Front page story in today’s WSJ features the breaking news that the New Football Stadium in Minnesota Will Allow Skaters:
Workers will tear down Minneapolis's Hubert H. Humphrey Metrodome early next year, clearing the way to build a sleek, $975 million stadium. The design element in the Minnesota Vikings football team's new home that most concerns Jim Hoffner isn't the sloped clear roof or the 95-foot pivoting doors on one end. It is the hallways.
For more than two decades, thousands of people like Mr. Hoffner have been strapping on in-line roller skates and cruising the corridors of the Metrodome on cold days when the stadium doesn't host a major sporting event. Mr. Hoffner loves the Dome's two continuous concourses—the upper one for faster skaters aged 16 and older, the lower for everyone else—and the polished-concrete floors gloriously free of ruts or twigs.

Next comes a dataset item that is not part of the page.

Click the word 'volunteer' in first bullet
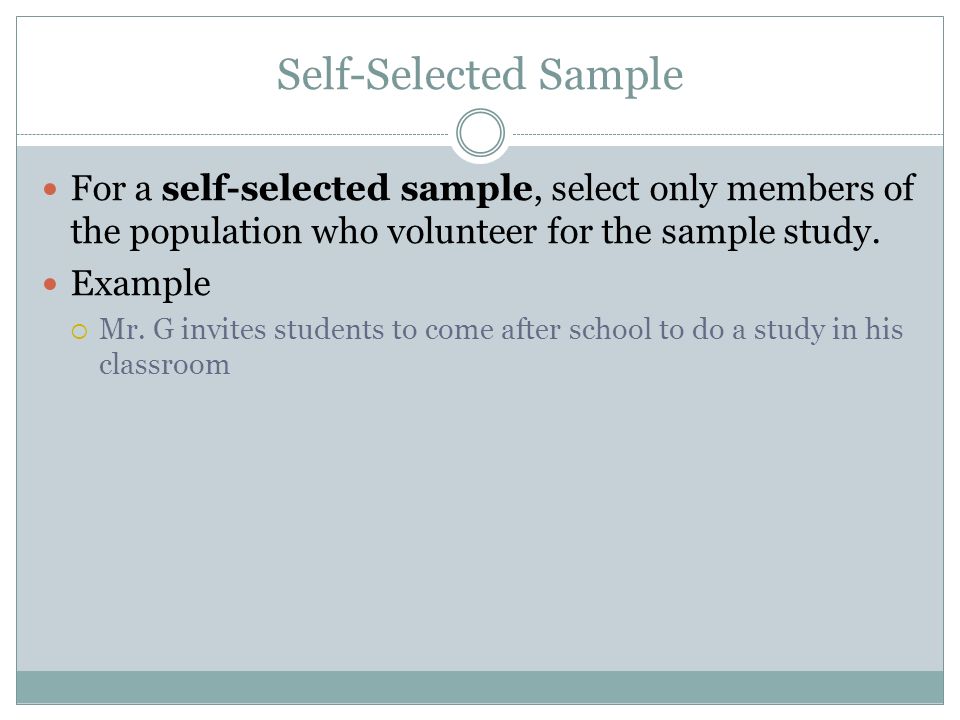The height and width of the screenshot is (720, 960). coord(462,232)
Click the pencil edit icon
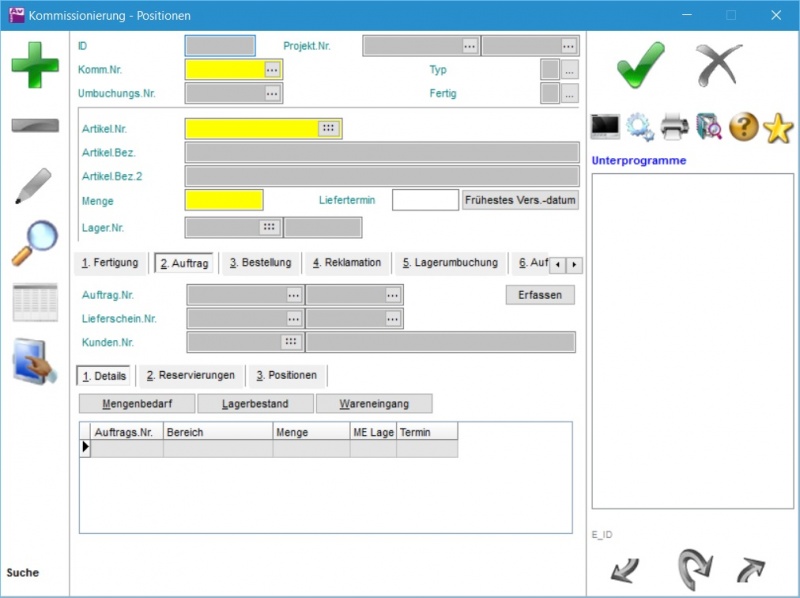Image resolution: width=800 pixels, height=598 pixels. [33, 186]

But Dome skaters face an end date—currently Dec. 27—and have nursed anxiety that the program won't continue in the new stadium. As the final full season of skating wound down last winter, some of the skating program's regulars "just started to cry," Mr. Hoffner recalled. "They said, 'Jim, what are we going to do?' "

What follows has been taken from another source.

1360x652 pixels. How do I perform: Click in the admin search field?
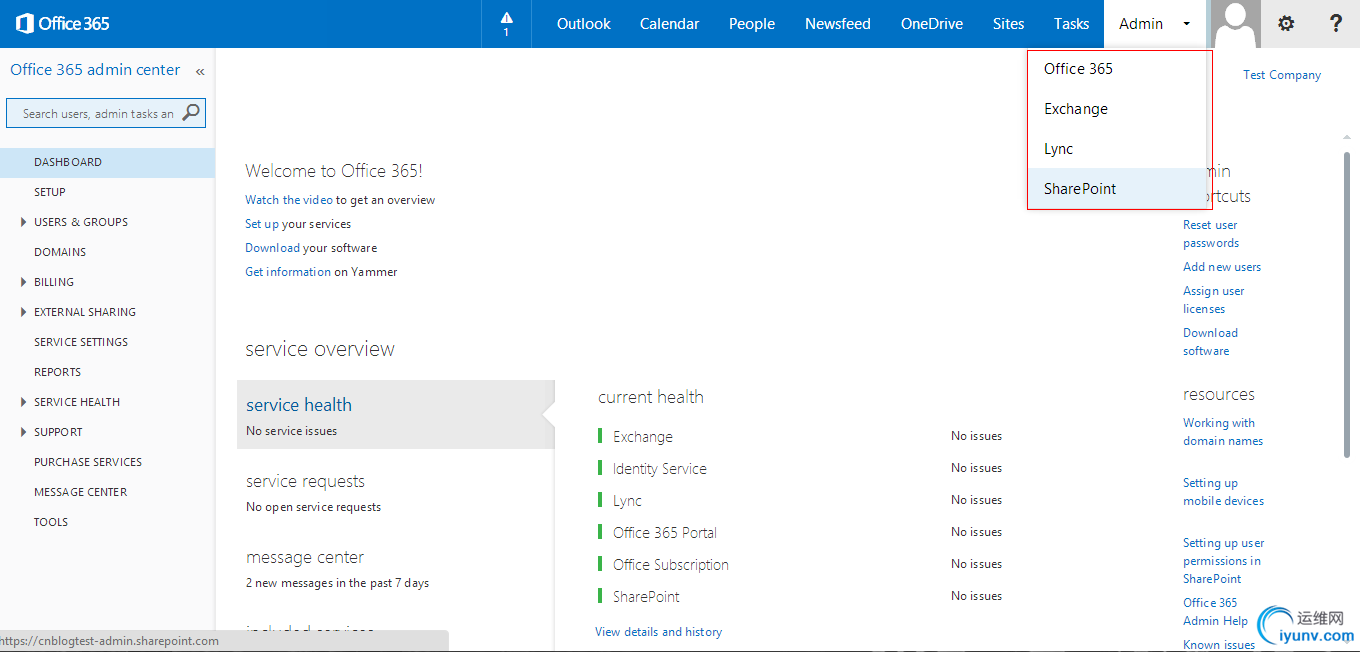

Here’s a suggestion: Get a life. C’mon people, inline skating at the Dome is fun, I’ve hit the cooridors a number of times over the years, but is it really worth crying over?
Rollerdome, as the program is called, costs $4.50 per session for kids and $6.50 for adults—plus $5 to rent skates. Dome-skating programs in Pontiac, Mich., and Indianapolis have fizzled as the Dome's has thrived, Mr. Cofrin said, because of the Twin Cities' health-focused populace and the colorful community it has spawned.
Women in their 70s skate alongside children at birthday parties. One frequent skater, "looks like Santa with a very long beard, and he dresses up for the holidays," said Scott Schulte, a 53-year-old regular. Mr. Schulte has completed eight of the Dome's annual 26.2-mile marathons—that is about 70 laps—as well as several 50-mile skates that have become a rite of passage for people turning 50.
Paul Dyrud, a long-track speedskater who is training to try out for the 2014 U.S. Olympic team heading to Sochi, Russia, retreats into the Dome to vary his workouts and when winter temperatures make it counterproductive to use a nearby 400-meter outdoor ice oval. (Yes, it sometimes gets too cold in Minnesota even to ice skate.)
Fact check: mostly true although the number of days it’s actually too cold to skate outside in a typical winter is in the low single digits.
The powers-that-be have listened. In an interview with the Journal, Ms. Kelm-Helgen, the Minnesota Sports Facilities Authority chair, confirmed that the new stadium will allow skating. In fact, the activity is even informing its architecture.
"We made sure we designed a new stadium with two concourses that have 360-degree access so that the Rollerdome program could continue," Ms. Kelm-Helgen said.
Still, skaters will have a 2½-year hiatus while the Dome is demolished and the new stadium is built on the same site. Mr. Schulte, the 53-year-old skater, was pragmatic about the layoff: "In the meantime I have to go outside and cross-country ski during the winter, I guess."
Somehow life and winter in Minnesota will go on. It always does.